A retrieval technique based on cloud classification is designed to derive humidity profiles from Meteosat visible (VIS), infrared window (IR), and water vapor (WV) channels, or equivalent sensors available on other satellites. Dewpoint depression (DPD) is the variable retrieved at six standard levels: 1000, 850, 700, 500, 400, and 300 mb. Collocation of soundings and Meteosal-2 imagery was obtained over Europe for March, June, and July 1988. Results are derived from over 2000 dependent and 1000 independent samples.

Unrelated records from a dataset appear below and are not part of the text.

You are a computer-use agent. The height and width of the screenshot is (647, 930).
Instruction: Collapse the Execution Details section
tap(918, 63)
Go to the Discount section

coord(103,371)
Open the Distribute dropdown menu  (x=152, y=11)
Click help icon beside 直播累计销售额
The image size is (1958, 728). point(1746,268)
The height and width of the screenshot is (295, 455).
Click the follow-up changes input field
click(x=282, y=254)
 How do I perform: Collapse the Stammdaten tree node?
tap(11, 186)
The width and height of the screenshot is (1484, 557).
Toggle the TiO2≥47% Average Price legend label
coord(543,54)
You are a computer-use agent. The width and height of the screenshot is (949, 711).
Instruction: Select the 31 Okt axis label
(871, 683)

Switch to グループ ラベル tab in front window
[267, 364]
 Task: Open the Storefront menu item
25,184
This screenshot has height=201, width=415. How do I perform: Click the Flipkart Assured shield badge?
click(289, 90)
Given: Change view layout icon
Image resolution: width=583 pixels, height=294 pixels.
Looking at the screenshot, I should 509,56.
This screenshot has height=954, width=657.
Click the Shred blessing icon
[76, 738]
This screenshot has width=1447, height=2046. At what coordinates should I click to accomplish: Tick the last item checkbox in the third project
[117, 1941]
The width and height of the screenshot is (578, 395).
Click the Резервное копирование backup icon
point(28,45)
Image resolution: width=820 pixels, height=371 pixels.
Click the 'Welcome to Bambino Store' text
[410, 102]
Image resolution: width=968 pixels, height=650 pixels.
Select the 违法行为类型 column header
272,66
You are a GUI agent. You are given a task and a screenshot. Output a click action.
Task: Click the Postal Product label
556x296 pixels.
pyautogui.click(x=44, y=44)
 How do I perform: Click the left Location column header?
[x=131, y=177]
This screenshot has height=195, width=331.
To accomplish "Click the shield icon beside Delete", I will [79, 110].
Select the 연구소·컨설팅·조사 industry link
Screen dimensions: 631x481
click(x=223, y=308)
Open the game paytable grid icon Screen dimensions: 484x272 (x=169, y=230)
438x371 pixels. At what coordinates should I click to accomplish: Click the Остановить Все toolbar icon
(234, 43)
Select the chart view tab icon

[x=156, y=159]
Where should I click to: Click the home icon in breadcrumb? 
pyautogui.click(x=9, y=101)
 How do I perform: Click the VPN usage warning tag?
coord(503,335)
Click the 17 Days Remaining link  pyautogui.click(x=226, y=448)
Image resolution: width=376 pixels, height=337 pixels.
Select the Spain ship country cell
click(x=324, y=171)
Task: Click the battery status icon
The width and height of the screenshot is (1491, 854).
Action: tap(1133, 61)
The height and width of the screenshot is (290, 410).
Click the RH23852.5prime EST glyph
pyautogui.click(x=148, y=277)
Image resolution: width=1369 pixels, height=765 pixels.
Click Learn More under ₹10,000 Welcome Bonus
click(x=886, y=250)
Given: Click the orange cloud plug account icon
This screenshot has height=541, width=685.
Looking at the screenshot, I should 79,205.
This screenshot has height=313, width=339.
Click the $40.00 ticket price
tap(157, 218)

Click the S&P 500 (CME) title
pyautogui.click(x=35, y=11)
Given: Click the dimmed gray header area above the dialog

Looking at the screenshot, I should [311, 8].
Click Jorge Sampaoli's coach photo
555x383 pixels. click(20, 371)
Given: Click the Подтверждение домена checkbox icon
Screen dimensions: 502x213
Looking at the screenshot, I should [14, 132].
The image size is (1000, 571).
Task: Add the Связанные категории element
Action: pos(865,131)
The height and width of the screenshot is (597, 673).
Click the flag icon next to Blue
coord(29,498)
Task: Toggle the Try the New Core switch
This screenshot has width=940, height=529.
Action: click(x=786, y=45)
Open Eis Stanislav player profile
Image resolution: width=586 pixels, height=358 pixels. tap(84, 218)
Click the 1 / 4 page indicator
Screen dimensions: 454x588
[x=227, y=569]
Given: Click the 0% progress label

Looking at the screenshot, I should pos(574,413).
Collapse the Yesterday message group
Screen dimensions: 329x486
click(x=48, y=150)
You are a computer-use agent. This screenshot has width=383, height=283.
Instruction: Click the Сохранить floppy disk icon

It is found that a classification in seven (IR only) or nine (VIS-IR) classes contains the essential information on cloud type for the application sought. Measures were extracted from approximately 8-km pixel resolution images on 80-km × 80-km and 160-km × 160-km arm, little dependency on horizontal scale was found for the mean humidity profiles associated with each cloud class. The WV channel proved very useful in improving DPDs at higher levels while the VIS channel improved inferences of low-level humidity in classes associated with precipitation. Overall DPD errors range from 3 to 5 K rms depending on level; this corresponds to 13%–20% rms in terms of relative humidity and to approximately 4.4 mm rms in terms of total precipitable water. The three GOES-7 channels closest to Meteosal-2 VIS, IR, and WV channels were used to extend the study to the tropics and to the winter season from data collected in 1991 and 1992. The main advantages of the technique are its applicability to cloudy atmospheres, its robustness and the fact that it can efficiently provide retrievals from 60°S to 60;deg;N every half-hour.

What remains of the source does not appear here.